**What to produce**
What is needed here is a verbatim copy of the records that follow.

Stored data

○ ○ ○ ○ ○

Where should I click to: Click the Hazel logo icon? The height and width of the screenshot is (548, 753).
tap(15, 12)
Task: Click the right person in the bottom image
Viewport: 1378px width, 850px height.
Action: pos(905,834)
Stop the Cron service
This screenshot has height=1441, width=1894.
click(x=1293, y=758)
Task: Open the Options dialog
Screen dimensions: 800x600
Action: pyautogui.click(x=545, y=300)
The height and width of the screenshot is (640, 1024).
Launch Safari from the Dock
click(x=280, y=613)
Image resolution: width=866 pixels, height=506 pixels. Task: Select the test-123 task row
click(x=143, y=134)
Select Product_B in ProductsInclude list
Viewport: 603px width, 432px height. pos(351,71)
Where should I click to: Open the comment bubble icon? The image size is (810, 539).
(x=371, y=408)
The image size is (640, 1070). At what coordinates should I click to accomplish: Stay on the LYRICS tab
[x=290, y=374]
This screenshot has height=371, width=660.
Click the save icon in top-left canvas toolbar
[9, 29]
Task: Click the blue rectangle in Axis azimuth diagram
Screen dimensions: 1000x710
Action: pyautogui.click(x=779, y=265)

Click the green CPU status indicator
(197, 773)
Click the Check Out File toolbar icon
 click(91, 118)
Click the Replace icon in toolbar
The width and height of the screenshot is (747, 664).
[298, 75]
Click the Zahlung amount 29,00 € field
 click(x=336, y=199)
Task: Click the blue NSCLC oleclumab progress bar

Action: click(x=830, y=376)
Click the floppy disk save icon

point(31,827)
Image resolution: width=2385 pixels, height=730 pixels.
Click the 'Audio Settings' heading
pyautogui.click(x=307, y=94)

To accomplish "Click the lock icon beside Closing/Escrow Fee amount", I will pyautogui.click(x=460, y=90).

○ ○ ○ ○ ○

**Completed exercise**
Where should I click to: Click the Hazel logo icon? The height and width of the screenshot is (548, 753).
tap(15, 12)
Task: Click the right person in the bottom image
Viewport: 1378px width, 850px height.
Action: pos(905,834)
Stop the Cron service
This screenshot has height=1441, width=1894.
click(x=1293, y=758)
Task: Open the Options dialog
Screen dimensions: 800x600
Action: pyautogui.click(x=545, y=300)
The height and width of the screenshot is (640, 1024).
Launch Safari from the Dock
click(x=280, y=613)
Image resolution: width=866 pixels, height=506 pixels. Task: Select the test-123 task row
click(x=143, y=134)
Select Product_B in ProductsInclude list
Viewport: 603px width, 432px height. pos(351,71)
Where should I click to: Open the comment bubble icon? The image size is (810, 539).
(x=371, y=408)
The image size is (640, 1070). At what coordinates should I click to accomplish: Stay on the LYRICS tab
[x=290, y=374]
This screenshot has height=371, width=660.
Click the save icon in top-left canvas toolbar
[9, 29]
Task: Click the blue rectangle in Axis azimuth diagram
Screen dimensions: 1000x710
Action: pyautogui.click(x=779, y=265)

Click the green CPU status indicator
(197, 773)
Click the Check Out File toolbar icon
 click(91, 118)
Click the Replace icon in toolbar
The width and height of the screenshot is (747, 664).
[298, 75]
Click the Zahlung amount 29,00 € field
 click(x=336, y=199)
Task: Click the blue NSCLC oleclumab progress bar

Action: click(x=830, y=376)
Click the floppy disk save icon

point(31,827)
Image resolution: width=2385 pixels, height=730 pixels.
Click the 'Audio Settings' heading
pyautogui.click(x=307, y=94)

To accomplish "Click the lock icon beside Closing/Escrow Fee amount", I will pyautogui.click(x=460, y=90).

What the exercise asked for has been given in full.